(Stored data entries)
[Start of Attachment]

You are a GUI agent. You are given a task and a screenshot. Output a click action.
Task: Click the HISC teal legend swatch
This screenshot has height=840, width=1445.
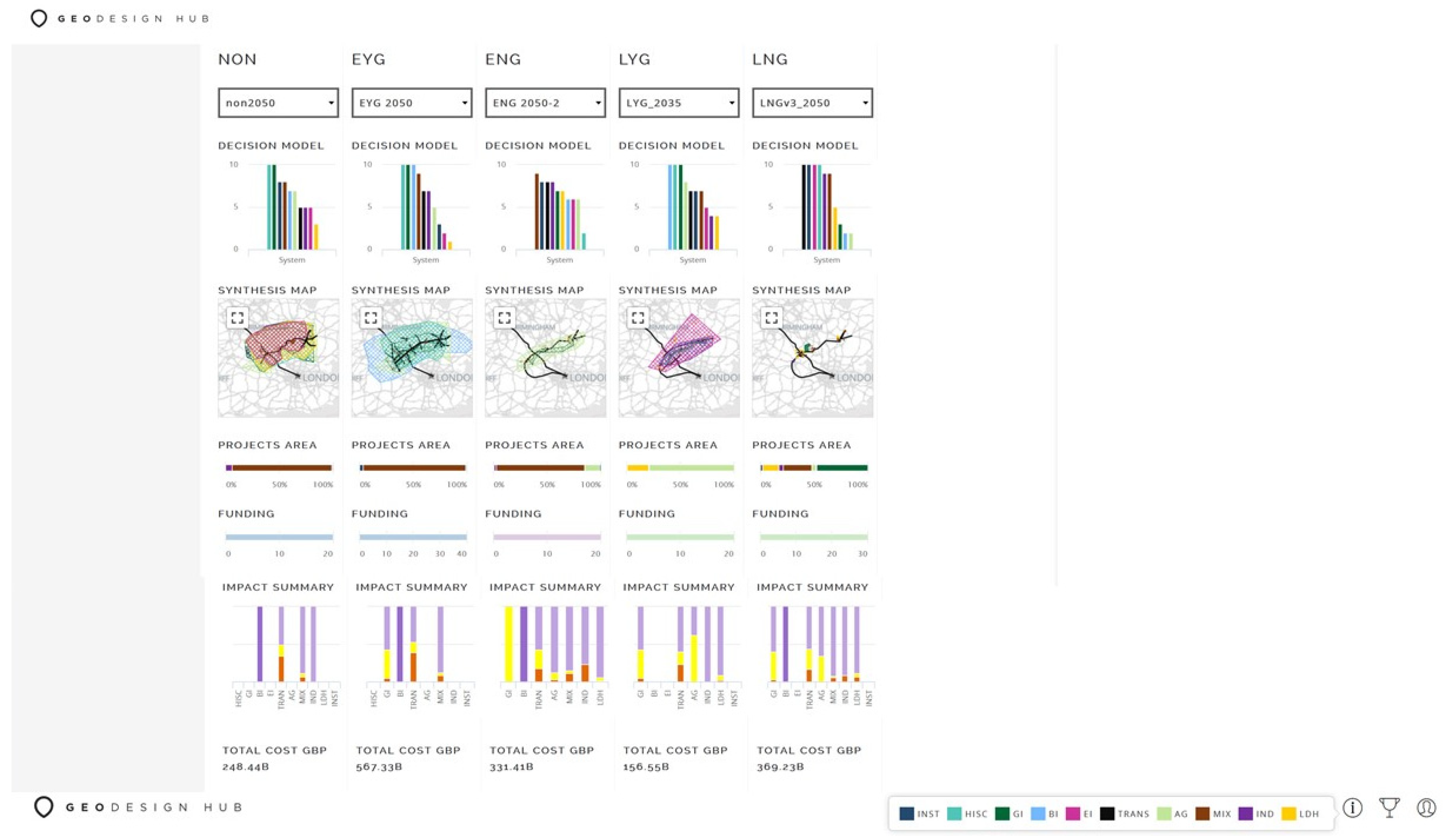[954, 814]
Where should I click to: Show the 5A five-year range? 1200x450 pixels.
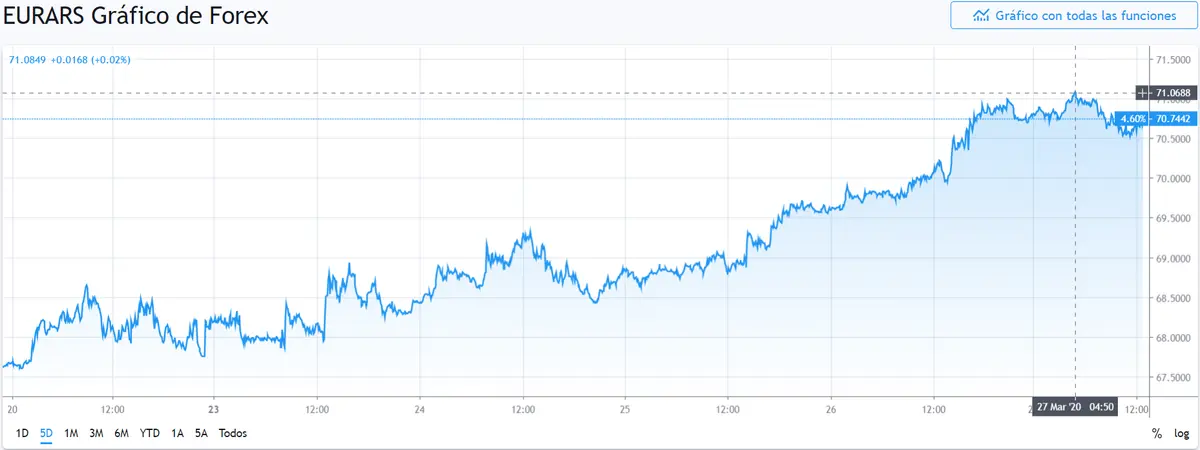tap(201, 433)
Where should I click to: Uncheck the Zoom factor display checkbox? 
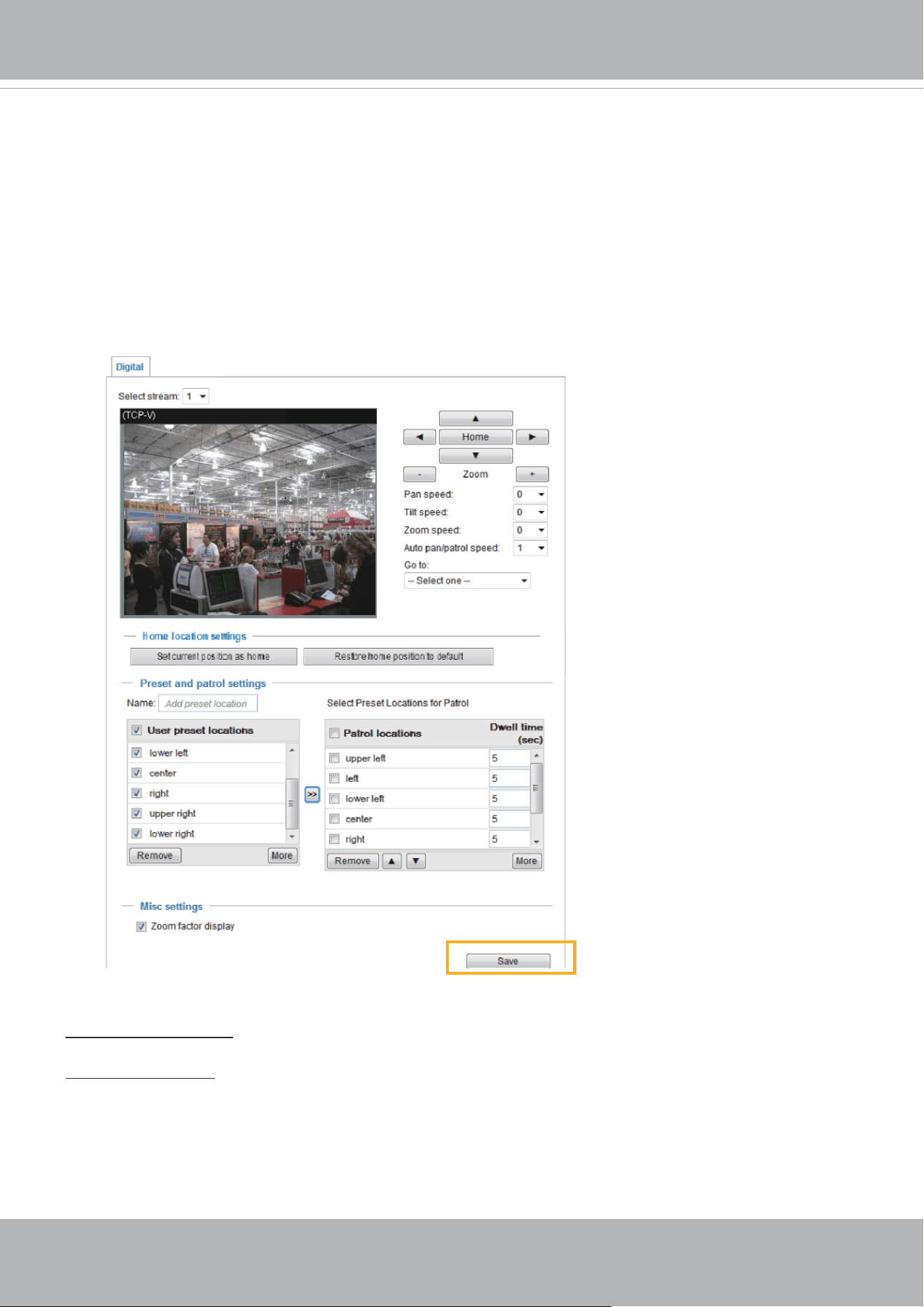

[End of Attachment]

WHAT YOU NEED TO DO: Quote every line of the records above exactly; no picture is to be copied.

YOUR SOLUTION:
You are a GUI agent. You are given a task and a screenshot. Output a click action.
Task: Click the HISC teal legend swatch
This screenshot has height=840, width=1445.
[954, 814]
Where should I click to: Show the 5A five-year range? 1200x450 pixels.
tap(201, 433)
Where should I click to: Uncheck the Zoom factor display checkbox? 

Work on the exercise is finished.